__About this exercise__.
Could you find each line of the data below that contains the word "heading" and copy those lines?

Stored items:
──────

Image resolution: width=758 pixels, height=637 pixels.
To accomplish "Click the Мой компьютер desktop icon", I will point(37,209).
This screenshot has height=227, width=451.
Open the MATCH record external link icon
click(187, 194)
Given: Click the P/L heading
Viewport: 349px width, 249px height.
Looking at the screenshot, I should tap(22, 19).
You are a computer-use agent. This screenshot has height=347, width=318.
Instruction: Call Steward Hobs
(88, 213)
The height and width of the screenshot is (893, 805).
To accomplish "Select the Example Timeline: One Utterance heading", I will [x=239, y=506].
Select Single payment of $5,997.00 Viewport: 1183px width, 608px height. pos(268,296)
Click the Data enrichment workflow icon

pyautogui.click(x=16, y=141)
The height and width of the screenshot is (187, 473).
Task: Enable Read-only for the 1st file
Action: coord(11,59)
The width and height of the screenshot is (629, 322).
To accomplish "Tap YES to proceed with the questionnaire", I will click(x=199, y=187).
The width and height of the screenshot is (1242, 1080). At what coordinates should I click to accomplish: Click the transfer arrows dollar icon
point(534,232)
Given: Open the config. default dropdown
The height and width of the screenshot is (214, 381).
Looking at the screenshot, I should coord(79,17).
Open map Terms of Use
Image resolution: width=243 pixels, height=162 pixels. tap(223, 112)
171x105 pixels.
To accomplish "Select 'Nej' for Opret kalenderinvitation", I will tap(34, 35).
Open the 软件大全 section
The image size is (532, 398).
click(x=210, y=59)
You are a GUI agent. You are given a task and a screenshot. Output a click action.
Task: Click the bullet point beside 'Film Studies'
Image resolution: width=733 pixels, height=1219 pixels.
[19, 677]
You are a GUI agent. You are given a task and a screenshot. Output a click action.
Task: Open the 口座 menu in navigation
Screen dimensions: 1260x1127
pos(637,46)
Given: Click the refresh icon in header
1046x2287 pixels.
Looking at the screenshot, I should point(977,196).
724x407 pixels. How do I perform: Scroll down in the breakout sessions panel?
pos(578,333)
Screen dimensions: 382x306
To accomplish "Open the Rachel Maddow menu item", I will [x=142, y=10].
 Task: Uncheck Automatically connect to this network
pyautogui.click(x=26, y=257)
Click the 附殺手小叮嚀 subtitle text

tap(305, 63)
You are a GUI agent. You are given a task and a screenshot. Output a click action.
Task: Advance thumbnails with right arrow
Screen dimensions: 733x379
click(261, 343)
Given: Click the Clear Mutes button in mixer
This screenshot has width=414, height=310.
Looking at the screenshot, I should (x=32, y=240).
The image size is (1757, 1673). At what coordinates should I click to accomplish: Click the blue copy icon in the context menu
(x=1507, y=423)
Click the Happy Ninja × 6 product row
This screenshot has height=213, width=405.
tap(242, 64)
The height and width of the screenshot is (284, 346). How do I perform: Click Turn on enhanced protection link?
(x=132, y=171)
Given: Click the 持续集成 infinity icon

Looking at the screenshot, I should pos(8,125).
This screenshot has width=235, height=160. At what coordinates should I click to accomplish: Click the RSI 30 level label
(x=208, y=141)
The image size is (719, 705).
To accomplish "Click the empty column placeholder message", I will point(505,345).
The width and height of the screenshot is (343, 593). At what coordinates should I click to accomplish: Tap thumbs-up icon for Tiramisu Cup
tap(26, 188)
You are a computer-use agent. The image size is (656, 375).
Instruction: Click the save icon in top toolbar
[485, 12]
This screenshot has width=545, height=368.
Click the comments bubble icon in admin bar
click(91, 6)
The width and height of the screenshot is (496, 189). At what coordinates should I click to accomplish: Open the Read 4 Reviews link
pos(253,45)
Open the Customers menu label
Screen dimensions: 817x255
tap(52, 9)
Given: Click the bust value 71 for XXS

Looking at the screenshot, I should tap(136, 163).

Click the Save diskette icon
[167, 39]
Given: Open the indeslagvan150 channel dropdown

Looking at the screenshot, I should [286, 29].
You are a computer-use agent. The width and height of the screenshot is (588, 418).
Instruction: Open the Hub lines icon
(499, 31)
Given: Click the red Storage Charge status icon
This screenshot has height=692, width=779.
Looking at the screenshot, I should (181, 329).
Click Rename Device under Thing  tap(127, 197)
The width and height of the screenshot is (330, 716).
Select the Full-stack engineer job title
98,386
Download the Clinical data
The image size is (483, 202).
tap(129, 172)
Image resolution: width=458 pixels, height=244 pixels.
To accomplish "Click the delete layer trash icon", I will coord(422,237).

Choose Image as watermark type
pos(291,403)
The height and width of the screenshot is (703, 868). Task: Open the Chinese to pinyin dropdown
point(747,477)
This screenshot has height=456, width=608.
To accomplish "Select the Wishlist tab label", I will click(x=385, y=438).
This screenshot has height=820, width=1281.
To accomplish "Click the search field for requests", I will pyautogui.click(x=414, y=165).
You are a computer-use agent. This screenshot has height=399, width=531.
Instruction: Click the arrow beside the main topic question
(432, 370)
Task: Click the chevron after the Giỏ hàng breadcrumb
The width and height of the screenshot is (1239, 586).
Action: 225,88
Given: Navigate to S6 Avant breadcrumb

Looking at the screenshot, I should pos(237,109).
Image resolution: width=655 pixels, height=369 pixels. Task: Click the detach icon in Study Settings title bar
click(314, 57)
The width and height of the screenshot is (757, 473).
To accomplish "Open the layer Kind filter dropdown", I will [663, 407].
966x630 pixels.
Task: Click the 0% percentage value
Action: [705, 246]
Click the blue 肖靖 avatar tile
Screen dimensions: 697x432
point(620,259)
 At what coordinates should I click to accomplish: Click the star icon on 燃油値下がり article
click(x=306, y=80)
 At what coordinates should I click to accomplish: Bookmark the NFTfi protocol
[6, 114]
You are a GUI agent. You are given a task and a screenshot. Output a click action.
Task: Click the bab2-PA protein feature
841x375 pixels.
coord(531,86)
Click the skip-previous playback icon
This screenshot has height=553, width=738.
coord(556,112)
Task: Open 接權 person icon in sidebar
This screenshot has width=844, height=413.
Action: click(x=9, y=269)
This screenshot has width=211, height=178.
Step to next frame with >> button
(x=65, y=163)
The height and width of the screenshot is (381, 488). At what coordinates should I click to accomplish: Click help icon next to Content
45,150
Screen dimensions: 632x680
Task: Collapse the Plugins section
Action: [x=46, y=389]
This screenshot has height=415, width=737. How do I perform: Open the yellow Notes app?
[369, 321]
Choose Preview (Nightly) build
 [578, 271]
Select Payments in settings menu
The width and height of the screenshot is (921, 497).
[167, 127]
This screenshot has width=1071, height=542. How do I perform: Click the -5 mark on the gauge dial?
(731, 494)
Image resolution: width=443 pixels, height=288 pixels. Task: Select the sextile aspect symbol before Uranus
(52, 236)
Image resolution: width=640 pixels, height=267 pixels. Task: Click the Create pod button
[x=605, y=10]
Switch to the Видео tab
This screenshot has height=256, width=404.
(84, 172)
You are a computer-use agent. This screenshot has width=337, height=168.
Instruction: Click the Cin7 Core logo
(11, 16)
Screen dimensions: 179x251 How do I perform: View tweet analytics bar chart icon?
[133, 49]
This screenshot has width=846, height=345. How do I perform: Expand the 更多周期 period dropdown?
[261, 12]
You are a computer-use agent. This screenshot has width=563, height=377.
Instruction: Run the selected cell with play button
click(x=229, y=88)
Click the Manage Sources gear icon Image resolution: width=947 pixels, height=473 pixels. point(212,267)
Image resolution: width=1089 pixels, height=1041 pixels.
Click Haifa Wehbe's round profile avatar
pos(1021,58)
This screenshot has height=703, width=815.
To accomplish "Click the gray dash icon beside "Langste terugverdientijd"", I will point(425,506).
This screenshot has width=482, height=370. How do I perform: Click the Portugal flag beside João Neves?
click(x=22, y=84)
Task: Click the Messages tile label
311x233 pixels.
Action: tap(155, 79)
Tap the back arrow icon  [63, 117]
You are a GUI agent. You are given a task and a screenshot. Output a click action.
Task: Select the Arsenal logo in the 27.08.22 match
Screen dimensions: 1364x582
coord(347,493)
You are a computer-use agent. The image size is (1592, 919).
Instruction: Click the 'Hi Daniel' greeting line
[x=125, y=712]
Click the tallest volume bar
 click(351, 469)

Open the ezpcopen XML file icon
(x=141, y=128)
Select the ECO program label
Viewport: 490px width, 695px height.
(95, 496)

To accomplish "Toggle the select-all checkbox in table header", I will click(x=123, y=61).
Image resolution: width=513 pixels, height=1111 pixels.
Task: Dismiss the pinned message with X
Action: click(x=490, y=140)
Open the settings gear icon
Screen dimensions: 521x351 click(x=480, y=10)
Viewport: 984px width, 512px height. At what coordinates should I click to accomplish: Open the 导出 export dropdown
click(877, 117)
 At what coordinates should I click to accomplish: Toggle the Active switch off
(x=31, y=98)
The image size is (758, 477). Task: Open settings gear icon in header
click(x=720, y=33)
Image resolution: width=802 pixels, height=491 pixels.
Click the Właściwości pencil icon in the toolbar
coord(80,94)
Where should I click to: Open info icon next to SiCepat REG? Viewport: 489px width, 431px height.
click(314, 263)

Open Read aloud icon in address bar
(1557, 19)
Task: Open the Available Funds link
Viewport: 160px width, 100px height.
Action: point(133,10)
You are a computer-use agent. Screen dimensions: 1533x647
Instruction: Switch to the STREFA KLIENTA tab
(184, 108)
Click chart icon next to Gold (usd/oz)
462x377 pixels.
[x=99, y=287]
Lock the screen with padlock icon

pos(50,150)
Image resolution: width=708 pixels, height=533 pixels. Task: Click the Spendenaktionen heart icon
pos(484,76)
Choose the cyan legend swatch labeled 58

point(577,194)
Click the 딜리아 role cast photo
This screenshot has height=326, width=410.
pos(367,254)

──────

__Exercise solution__.
Given: Click the P/L heading
To accomplish "Select the Example Timeline: One Utterance heading", I will [x=239, y=506].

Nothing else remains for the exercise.